PROVIDED TEXT
#####

Joined: Jan 15, 2004
Posts: 28
Hi Ranchers,

Need your kindly help urgently.

I hit the above erroe when stress test my DB class. That class have 4 methods to update one table.

Method A updates column 1, 2 and last_mod_dt where column X = "xxx";
Method B updates column 1, 3 and last_mod_dt where column X = "xxx";
Method C updates column 4, 5 and last_mod_dt where column X = "xxx" and column Y = "xxx";
Method D updates column 4, 6 and last_mod_dt where column X = "xxx" and column Y = "xxx";

Column X + Y is the primary key of the table.

I inserted 10000 records with same value for X but different values for Y and started 4 process at the same time, each calles one method 10000 times.

After a while, method A hit the ora-00060 first and quits. Then later method C hit the same error and qutes. Method B and D completed successfully.

Repeated the test with 10000 recrods but no more than two records with same column X, for example:
Column X Column Y, Other columns
ABC XYZ xxxx
ABC UVW xxxx
DEF XYZ xxxx
DEF UVW xxxx
...
Then all the 4 methods completed successfully.

#####

GIVEN EXERCISE 1
In the forum post about the database stress test, which two methods completed successfully during the first test run?
GIVEN EXERCISE 2
Quote the forum post word for word, starting at "Need your kindly" and ending at "D completed successfully.".
The data that comes next was taken from a different source than the post.

RECORD EXTRACTS
#####

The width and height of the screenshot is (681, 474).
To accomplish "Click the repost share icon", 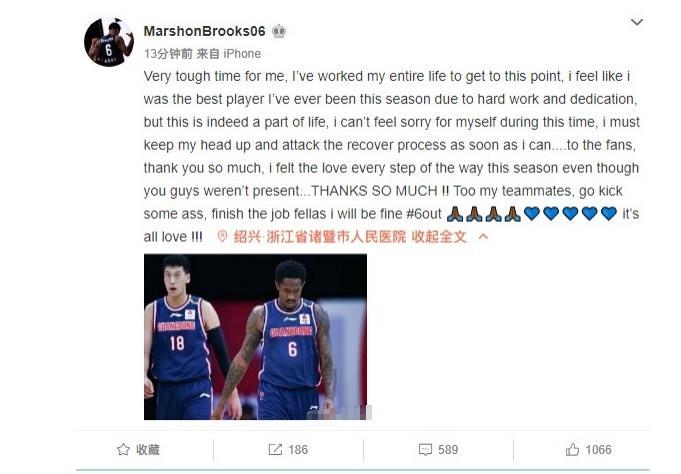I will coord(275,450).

#####

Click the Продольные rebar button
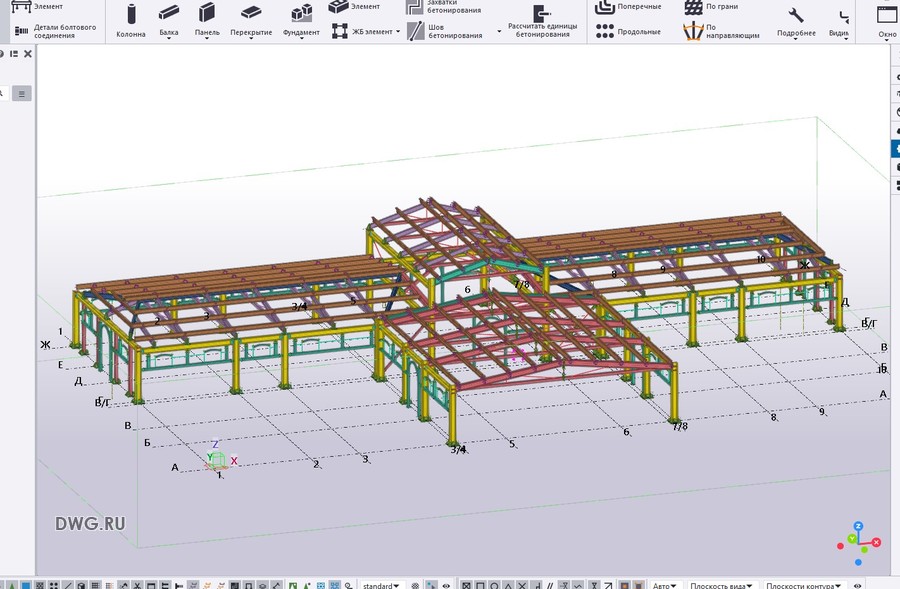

#####

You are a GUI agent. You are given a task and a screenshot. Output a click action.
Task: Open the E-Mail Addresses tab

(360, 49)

#####

COMPLETE ANSWER 1
Methods B and D.

COMPLETE ANSWER 2
Need your kindly help urgently.

I hit the above erroe when stress test my DB class. That class have 4 methods to update one table.

Method A updates column 1, 2 and last_mod_dt where column X = "xxx";
Method B updates column 1, 3 and last_mod_dt where column X = "xxx";
Method C updates column 4, 5 and last_mod_dt where column X = "xxx" and column Y = "xxx";
Method D updates column 4, 6 and last_mod_dt where column X = "xxx" and column Y = "xxx";

Column X + Y is the primary key of the table.

I inserted 10000 records with same value for X but different values for Y and started 4 process at the same time, each calles one method 10000 times.

After a while, method A hit the ora-00060 first and quits. Then later method C hit the same error and qutes. Method B and D completed successfully.